Stored data entries
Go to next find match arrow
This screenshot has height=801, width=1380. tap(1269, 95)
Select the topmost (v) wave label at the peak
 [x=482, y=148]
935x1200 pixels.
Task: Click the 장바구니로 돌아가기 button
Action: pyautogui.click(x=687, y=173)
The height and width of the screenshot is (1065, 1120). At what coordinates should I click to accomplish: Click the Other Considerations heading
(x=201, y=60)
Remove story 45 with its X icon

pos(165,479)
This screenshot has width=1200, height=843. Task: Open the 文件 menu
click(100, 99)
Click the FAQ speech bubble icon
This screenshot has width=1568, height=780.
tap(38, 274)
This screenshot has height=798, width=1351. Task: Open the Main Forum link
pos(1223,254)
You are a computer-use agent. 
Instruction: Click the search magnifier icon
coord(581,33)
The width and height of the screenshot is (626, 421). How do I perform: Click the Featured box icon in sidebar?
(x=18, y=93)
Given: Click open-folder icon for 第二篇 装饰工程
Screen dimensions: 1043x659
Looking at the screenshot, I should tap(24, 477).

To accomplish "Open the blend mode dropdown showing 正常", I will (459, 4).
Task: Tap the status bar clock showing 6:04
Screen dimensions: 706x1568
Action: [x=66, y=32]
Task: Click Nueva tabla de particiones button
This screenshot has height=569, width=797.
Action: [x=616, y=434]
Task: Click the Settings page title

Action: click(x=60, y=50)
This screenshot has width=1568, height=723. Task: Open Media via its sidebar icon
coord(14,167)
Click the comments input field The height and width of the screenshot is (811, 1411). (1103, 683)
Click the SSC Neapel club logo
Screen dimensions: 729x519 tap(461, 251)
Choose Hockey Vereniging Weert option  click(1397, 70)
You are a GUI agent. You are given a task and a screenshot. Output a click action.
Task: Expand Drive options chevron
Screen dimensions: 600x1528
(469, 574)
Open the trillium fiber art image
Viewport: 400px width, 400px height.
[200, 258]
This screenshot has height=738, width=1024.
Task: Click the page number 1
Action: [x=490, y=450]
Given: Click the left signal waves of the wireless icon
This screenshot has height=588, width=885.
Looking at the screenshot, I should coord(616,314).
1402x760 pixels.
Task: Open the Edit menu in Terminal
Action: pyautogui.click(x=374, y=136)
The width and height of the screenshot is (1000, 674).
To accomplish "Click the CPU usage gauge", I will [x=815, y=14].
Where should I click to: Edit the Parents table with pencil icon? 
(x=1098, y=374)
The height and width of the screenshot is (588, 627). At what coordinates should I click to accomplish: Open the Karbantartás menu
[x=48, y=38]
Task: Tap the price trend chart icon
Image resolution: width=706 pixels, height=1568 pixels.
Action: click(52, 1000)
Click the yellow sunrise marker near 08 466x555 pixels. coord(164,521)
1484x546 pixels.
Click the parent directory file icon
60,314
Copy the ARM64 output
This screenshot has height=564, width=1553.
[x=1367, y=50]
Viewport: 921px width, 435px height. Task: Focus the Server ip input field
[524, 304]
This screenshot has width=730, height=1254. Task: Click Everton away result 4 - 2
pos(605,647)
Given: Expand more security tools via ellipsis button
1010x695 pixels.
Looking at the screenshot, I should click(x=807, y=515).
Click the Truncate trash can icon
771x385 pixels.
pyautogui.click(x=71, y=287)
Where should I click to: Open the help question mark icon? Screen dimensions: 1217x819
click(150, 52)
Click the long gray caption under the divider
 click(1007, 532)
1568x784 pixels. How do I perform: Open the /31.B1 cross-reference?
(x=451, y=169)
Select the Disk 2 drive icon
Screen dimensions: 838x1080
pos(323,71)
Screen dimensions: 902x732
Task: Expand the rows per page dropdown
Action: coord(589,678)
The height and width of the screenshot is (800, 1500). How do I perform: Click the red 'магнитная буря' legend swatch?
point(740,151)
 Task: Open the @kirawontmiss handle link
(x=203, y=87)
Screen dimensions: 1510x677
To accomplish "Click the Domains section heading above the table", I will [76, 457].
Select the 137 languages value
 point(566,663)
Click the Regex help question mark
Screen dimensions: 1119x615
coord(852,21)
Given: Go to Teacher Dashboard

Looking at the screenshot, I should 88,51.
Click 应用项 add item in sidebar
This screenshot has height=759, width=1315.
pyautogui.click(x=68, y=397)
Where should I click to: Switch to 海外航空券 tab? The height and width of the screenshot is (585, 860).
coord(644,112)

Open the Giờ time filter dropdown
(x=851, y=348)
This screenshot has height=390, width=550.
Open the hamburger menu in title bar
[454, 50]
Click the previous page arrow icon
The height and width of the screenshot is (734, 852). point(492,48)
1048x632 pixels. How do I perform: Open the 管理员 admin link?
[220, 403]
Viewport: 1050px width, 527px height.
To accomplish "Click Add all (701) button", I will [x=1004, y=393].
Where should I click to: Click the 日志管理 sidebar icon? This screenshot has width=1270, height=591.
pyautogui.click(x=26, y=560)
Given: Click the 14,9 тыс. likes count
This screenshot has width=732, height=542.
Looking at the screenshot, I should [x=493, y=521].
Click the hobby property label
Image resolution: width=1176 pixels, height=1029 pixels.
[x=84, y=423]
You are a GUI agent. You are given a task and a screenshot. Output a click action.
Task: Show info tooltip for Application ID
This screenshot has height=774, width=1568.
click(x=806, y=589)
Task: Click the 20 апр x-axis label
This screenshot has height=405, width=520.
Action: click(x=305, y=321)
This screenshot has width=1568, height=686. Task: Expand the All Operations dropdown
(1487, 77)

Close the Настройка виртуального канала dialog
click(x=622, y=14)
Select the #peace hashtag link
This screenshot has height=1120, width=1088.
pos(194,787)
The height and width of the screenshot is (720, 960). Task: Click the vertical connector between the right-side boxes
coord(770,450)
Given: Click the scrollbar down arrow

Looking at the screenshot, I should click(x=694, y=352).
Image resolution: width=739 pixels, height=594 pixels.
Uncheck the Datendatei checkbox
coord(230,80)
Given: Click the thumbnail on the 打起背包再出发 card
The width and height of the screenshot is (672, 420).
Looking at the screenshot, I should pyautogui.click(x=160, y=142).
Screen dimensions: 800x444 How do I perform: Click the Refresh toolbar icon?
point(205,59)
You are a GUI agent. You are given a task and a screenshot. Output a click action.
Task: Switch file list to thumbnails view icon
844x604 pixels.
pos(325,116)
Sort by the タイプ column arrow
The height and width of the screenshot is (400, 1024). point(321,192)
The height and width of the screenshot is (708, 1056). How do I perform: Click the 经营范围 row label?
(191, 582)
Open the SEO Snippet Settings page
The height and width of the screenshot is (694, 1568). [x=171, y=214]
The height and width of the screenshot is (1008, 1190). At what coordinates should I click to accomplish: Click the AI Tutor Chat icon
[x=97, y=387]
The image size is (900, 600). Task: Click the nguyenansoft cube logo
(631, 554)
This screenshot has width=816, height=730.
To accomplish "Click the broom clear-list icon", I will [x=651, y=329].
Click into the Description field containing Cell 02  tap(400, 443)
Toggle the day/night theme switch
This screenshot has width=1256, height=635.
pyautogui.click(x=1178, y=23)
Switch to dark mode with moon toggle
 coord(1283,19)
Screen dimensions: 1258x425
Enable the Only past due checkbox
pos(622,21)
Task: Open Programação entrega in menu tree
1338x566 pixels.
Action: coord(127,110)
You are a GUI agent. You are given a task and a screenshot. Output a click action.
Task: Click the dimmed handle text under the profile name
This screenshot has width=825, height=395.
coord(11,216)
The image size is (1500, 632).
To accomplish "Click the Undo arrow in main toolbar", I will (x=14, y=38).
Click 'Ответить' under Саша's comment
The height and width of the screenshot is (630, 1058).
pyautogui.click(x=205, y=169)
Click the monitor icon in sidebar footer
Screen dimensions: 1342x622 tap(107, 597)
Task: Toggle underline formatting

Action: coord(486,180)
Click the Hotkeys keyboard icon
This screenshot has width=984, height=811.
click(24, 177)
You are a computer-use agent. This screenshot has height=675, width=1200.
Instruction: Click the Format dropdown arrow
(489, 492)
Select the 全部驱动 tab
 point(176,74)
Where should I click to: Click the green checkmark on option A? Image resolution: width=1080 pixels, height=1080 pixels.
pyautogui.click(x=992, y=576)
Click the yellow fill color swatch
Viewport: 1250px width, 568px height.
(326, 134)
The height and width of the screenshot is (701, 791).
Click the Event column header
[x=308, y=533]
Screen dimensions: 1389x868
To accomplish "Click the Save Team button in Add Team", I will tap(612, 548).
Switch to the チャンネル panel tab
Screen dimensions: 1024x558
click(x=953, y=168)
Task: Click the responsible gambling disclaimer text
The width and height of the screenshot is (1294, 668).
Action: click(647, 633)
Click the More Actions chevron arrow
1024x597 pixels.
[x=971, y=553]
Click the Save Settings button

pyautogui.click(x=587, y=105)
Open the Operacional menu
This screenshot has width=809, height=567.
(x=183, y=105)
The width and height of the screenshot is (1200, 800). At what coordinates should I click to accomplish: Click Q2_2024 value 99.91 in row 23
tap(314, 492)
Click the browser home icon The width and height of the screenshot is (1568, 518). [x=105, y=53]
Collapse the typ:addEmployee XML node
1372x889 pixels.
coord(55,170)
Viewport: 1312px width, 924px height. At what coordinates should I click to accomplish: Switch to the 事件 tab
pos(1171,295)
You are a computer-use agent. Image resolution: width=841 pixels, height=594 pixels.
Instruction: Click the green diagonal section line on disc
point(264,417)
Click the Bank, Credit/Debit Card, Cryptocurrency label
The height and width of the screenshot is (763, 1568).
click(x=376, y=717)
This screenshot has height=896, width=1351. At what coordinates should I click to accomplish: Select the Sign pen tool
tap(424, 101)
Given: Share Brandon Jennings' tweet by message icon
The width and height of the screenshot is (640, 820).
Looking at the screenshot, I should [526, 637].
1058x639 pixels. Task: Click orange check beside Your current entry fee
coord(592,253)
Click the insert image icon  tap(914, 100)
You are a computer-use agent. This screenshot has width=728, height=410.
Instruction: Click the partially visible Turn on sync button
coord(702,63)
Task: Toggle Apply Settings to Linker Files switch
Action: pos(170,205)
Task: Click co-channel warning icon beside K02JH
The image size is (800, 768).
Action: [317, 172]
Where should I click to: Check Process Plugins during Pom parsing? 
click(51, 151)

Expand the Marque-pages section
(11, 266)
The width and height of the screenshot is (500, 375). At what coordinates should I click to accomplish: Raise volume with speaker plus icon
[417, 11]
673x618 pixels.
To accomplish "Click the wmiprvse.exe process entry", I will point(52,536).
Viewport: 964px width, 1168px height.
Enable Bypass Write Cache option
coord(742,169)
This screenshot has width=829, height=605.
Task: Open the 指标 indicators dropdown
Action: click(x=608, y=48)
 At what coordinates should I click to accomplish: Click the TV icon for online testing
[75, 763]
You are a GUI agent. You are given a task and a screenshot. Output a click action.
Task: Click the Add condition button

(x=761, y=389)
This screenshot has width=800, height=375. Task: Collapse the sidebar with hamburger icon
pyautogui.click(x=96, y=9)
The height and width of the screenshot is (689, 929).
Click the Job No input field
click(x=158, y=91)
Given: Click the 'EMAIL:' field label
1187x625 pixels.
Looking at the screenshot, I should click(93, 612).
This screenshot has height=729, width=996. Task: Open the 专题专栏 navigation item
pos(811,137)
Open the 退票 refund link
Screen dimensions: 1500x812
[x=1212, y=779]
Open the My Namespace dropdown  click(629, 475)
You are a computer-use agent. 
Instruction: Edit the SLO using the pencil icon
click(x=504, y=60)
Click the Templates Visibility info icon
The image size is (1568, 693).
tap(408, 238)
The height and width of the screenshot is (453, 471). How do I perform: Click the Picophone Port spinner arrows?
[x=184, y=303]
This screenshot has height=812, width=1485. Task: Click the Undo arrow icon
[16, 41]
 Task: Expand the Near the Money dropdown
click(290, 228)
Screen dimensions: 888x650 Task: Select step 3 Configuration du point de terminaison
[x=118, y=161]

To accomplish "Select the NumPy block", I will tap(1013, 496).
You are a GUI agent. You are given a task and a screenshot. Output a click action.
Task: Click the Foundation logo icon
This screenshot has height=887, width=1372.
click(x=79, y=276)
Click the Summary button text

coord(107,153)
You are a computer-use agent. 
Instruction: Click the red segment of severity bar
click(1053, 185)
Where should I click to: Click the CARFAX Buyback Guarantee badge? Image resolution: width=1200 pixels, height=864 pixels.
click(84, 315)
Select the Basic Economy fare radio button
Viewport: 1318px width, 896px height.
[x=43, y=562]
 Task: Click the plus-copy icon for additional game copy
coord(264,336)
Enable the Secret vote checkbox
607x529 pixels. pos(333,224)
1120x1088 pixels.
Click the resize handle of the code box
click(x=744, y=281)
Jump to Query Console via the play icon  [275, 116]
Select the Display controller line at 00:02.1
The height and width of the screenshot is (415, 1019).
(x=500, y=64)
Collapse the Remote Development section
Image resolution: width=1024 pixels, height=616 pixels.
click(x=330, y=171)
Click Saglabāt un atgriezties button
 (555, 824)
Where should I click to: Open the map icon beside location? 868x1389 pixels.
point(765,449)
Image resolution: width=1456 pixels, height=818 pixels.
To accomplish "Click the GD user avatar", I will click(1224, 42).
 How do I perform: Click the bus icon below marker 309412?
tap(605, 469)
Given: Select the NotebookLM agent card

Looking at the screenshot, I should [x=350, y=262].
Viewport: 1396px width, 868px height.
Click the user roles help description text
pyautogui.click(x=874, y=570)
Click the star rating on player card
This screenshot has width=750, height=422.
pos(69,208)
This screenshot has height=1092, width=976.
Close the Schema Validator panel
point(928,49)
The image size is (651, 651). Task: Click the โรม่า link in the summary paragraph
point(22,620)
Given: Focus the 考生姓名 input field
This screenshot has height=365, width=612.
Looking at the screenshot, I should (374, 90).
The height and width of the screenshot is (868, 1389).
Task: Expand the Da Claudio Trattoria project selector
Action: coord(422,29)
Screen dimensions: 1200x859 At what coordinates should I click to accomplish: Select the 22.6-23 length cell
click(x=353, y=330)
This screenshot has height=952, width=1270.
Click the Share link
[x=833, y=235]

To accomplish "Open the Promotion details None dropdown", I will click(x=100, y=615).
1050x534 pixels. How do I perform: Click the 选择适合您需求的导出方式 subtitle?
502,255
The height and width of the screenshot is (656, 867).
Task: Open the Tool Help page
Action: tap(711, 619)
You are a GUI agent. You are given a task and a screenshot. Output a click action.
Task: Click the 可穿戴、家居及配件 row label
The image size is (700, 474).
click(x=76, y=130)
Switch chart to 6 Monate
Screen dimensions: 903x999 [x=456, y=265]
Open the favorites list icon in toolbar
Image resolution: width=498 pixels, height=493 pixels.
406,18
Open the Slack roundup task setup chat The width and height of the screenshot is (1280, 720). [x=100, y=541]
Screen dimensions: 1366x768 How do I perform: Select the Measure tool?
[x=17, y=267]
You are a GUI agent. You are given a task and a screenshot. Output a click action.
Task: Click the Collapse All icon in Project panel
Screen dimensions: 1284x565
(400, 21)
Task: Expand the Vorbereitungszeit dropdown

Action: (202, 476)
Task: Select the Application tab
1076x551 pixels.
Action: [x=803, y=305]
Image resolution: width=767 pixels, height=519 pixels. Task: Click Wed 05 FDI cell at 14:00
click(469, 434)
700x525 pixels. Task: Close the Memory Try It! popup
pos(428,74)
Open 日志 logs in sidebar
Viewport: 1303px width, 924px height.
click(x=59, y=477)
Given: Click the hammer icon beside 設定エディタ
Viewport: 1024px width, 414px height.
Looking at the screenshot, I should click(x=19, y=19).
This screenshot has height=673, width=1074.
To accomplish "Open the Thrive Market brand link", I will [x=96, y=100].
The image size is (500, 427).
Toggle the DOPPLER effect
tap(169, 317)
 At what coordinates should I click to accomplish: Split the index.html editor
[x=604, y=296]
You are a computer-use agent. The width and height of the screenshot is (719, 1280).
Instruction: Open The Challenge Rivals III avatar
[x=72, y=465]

INSTRUCTIONS TO FOLLOW: Where a line in the records above contains "showing", include it in the count, and give only that number.

EXERCISE RESULT: 2